__Short problem a__: Retype the records below, starting at the line that contains "Expand the Databases node" and ending at the last line of the records. Leave the pictures out.

++++ Selected extract

Newsweek's latest exchange with designer David Jaffe dredges up memory of Heartland, one of the industry's recent missed opportunities. In October 2005, when Heartland was known as 'Project HL', Jaffe went public with his goal to make gamers cry, describing his PSP epic as an examination of "what's happening with America and the military". A year later, Heartland was shelved and forgotten, until Jaffe squeaked out a few details in an interview with Entertainment Weekly last month. "Hearing myself talk about it now makes me a bit sad," lamented Jaffe, who was re-realizing that the would-be allegory that depicted a fictional Chinese invasion of the US would have been an important effort for the games industry -- and perhaps Western culture at-large.Our perception of what Heartland could have been has been damaged by Jaffe's often-manic outbursts. The designer essentially snuffed out all curiosity in the title when he spastically proclaimed last September that the future of the industry was in (in all caps) "SHORTER, LESS EXPENSIVE" games, beginning with his PSN launch pad Calling All Cars. Though the Calling All Cars delays will apparently cease by mid-May, the untimely delivery has led many of us to tune out Jaffe's banter. So, just as we've yet to join Jaffe's "pop songs" crusade (a belief that small-time games will pwn the market), we have little faith in the notion of his PSP tearjerker. Shame on us then for feeling a pang of sorrow -- that sudden urge to pour one out -- over Heartland, as Jaffe confesses to Newsweek's N'Gai Croal his reasons for abandoning the project:
"If the team would have been the right size, we would still be in production with Heartland today ... [but] the main issue that made it clear that we could not continue was that WarHawk kept taking our team members... [We] didn't want to wait 18 months [for Warhawk to be finished] to make our game so we came up with one that could be done by the team size we currently had. But, the thing is, if I had really been ready to leap back into the hell that is epic game making (my personal opinion,) I could have worked with SCEA to try and hire more folks or found a team that was of the proper size to make it... But my heart was just not in it. These days I feel like down the line, I may be ready to tackle a game like that again. But right now, not so much."

++++++++
++++ Data for processing

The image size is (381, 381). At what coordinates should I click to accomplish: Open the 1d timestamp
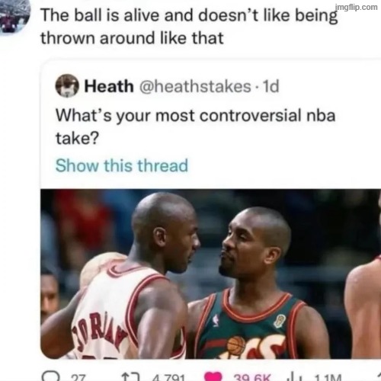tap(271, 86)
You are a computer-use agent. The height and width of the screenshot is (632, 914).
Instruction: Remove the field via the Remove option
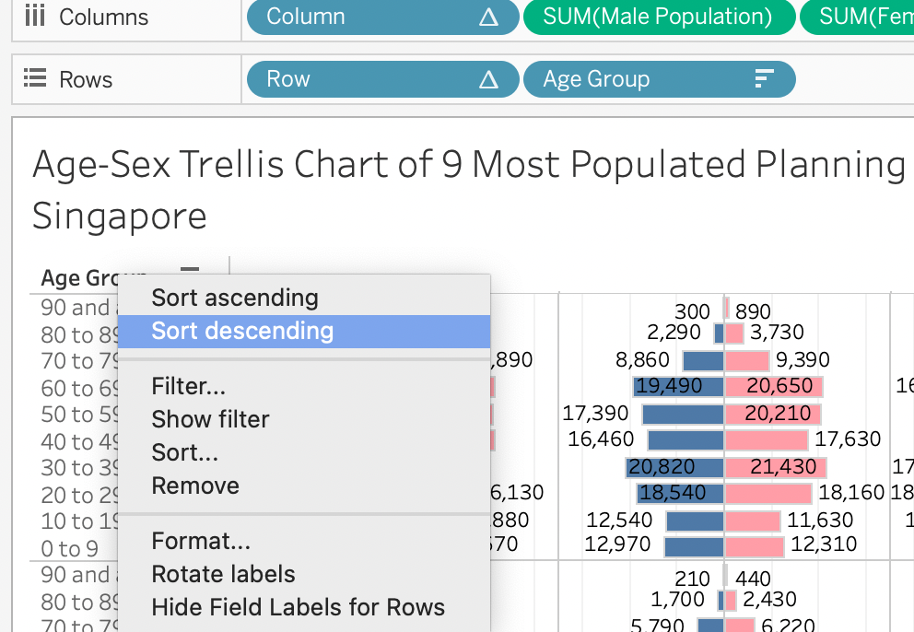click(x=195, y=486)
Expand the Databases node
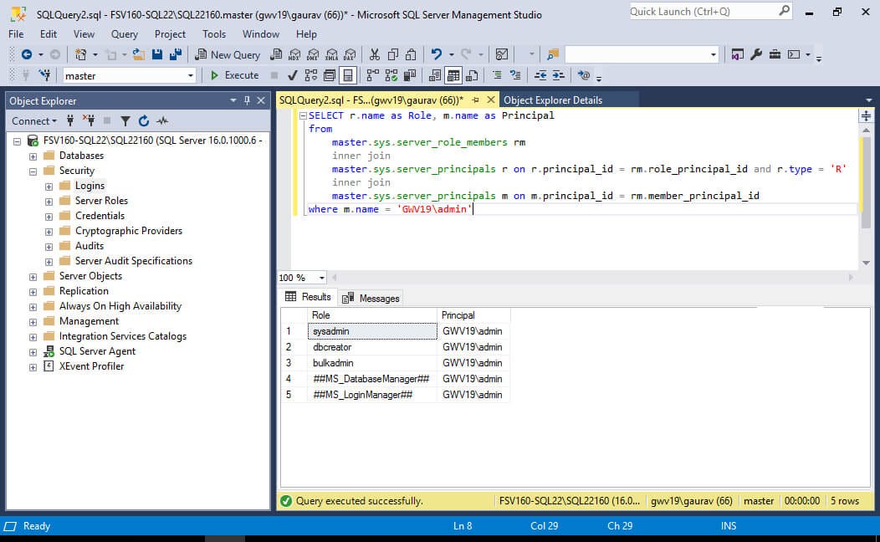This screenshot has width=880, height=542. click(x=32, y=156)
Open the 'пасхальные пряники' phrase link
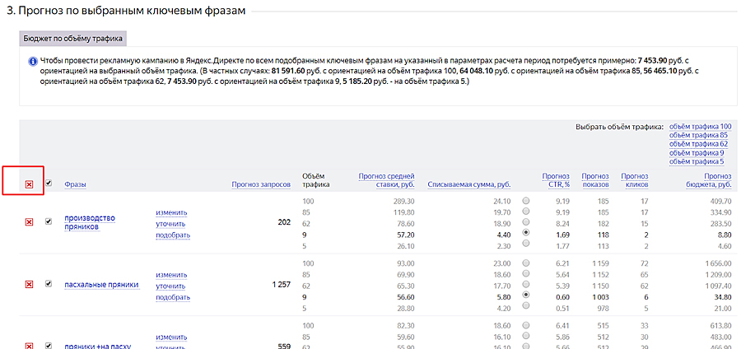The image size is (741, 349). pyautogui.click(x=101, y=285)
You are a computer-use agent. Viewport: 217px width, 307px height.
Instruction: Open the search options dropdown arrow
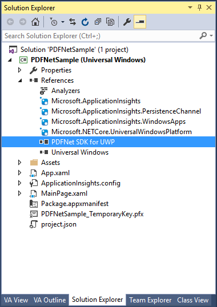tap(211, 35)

++++++++

__Short problem b__: Echo back the entire article about Heartland word for word.

__Exercise response a__:
Expand the Databases node
This screenshot has width=880, height=542. click(x=32, y=156)
Open the 'пасхальные пряники' phrase link
The image size is (741, 349). pyautogui.click(x=101, y=285)
You are a computer-use agent. Viewport: 217px width, 307px height.
Instruction: Open the search options dropdown arrow
tap(211, 35)

__Exercise response b__:
Newsweek's latest exchange with designer David Jaffe dredges up memory of Heartland, one of the industry's recent missed opportunities. In October 2005, when Heartland was known as 'Project HL', Jaffe went public with his goal to make gamers cry, describing his PSP epic as an examination of "what's happening with America and the military". A year later, Heartland was shelved and forgotten, until Jaffe squeaked out a few details in an interview with Entertainment Weekly last month. "Hearing myself talk about it now makes me a bit sad," lamented Jaffe, who was re-realizing that the would-be allegory that depicted a fictional Chinese invasion of the US would have been an important effort for the games industry -- and perhaps Western culture at-large.Our perception of what Heartland could have been has been damaged by Jaffe's often-manic outbursts. The designer essentially snuffed out all curiosity in the title when he spastically proclaimed last September that the future of the industry was in (in all caps) "SHORTER, LESS EXPENSIVE" games, beginning with his PSN launch pad Calling All Cars. Though the Calling All Cars delays will apparently cease by mid-May, the untimely delivery has led many of us to tune out Jaffe's banter. So, just as we've yet to join Jaffe's "pop songs" crusade (a belief that small-time games will pwn the market), we have little faith in the notion of his PSP tearjerker. Shame on us then for feeling a pang of sorrow -- that sudden urge to pour one out -- over Heartland, as Jaffe confesses to Newsweek's N'Gai Croal his reasons for abandoning the project:
"If the team would have been the right size, we would still be in production with Heartland today ... [but] the main issue that made it clear that we could not continue was that WarHawk kept taking our team members... [We] didn't want to wait 18 months [for Warhawk to be finished] to make our game so we came up with one that could be done by the team size we currently had. But, the thing is, if I had really been ready to leap back into the hell that is epic game making (my personal opinion,) I could have worked with SCEA to try and hire more folks or found a team that was of the proper size to make it... But my heart was just not in it. These days I feel like down the line, I may be ready to tackle a game like that again. But right now, not so much."